STRUKTUR INTERAKSI KELOMPOK ELIT DALAM PEMBANGUNAN



STRUKTUR INTERAKSI KELOMPOK ELIT DALAM PEMBANGUNAN
Penelitian di Tiga Desa Santri
Oleh : Sunyoto Usman
Kelompok elit sangat strategis untuk menjadi agen perubahan terutama dalam menjembatanai kemauan pemerintah dan kepentingan masyarakat. Sosiologi mendifinisakan elit sebagai anggota suatu kelompok kecil dalam masyarakat yang tergolong disegani, dihormati, kaya serta berkuasa. Penelitian ini difokuskan pada struktur interaksi kelompok elit di kalangan masyarakat desa santri yang anggotanya kuat menjalankan syariat Islam yaitu tiga desa santri dalam wilayah Kabupaten Jimbang, Jawa Timur. Analisa dari penelitian tersebut dibatasi tiga macam proyek pembangunan : Supra Insus Padi, Tebu Rakyat Intensifikasi (TRI) dan bantuan desa. Dengan pendekatan tiga macam pendekatan penelitian ini menemukan 79 elit desa, yang dalam analisa dipilah menjadi tiga kategori 37 pamong desa, 18 pemuka agama, dan 24 petani kaya.
Sejumlah informasi penting yang diperoleh dari pembacaan data hasil penelitian sebagai berikut, dalam kegiatan yang berkaitan dengan implementasi pembangunan pedesaan, anggota kelompok elit pamong desa lebih aktif dibandingkan dengan pemuka agama. Derajat integrasi elit pada jaringan interaksinya cukup bervariasi.
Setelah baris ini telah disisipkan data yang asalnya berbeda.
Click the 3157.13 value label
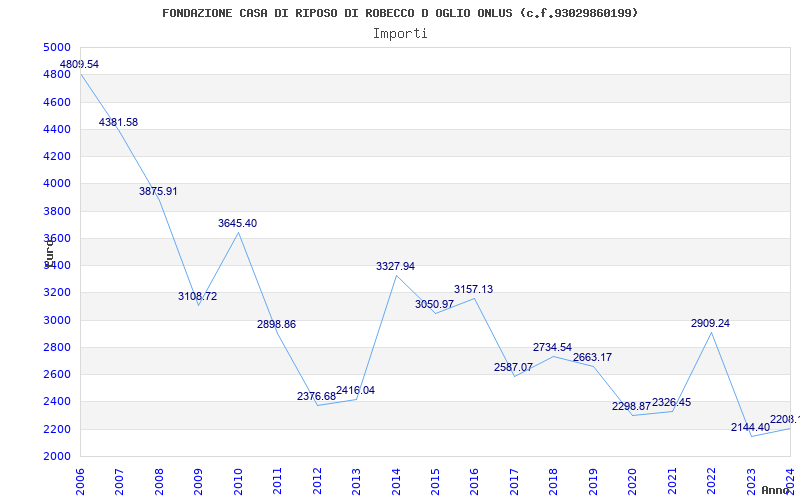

Dalam aktifitas yang berkaitan implementasi proyek pembangunan proyek desa kelompok elit pemuka agama bukan hanya kurang menjalin interaksi dibandingkan dengan kelompok elit desa dan petani kaya, tetapi ternyata mereka juga kurang  banyak menjalin hubungan-hubungan tidak langsung dengan kawan-kawan interaksinya. Data yang diperoleh juga menunjukkan bahwa jumlah anggota kelompok elit pamong desa dan petani kaya lebih banyak dibandingkan dengan anggota kelompok elit pemuka agama. Hal itu disebabkan karena dalm proyek Supra-Insus didominasi pemerintah pusat antara lain terefleksi pada tiga kebijakan tersebut.
Sudah tiba saatnya, diupayakan untuk mengupayakn mekanisme bagaimana agar semua elit desa mau bahu-membahu dalam menjalin hubungan yang lebih intim dalam kegiatan pemabangunan. Interaksi antar mereka perlu diubah dari yang biasanya hanya dilakukan untuk menjawab kepentingan masing-masing ke arah hubungan yang koordinatif yang lebih dilandasi keinginan untuk mewujudkan kesejahteraan masyarkat. Di sinilah tendensi seperti dominasi kelompok elit pamong desa pada lembaga-lembaga (LMD dan LKMD) perlu dipertanyakan lagi. Mungkin juga perlu ditinjau kembali strategi “massa mengambang” dalam perjalanannya telah memutus keterlibatan kelompok elit pemuka agama dan kancah politik di sejumlah desa santri, padahal keterlibatannya sangat dibutuhkan, terutama dalam upaya memacu kemandirian masyarakat desa.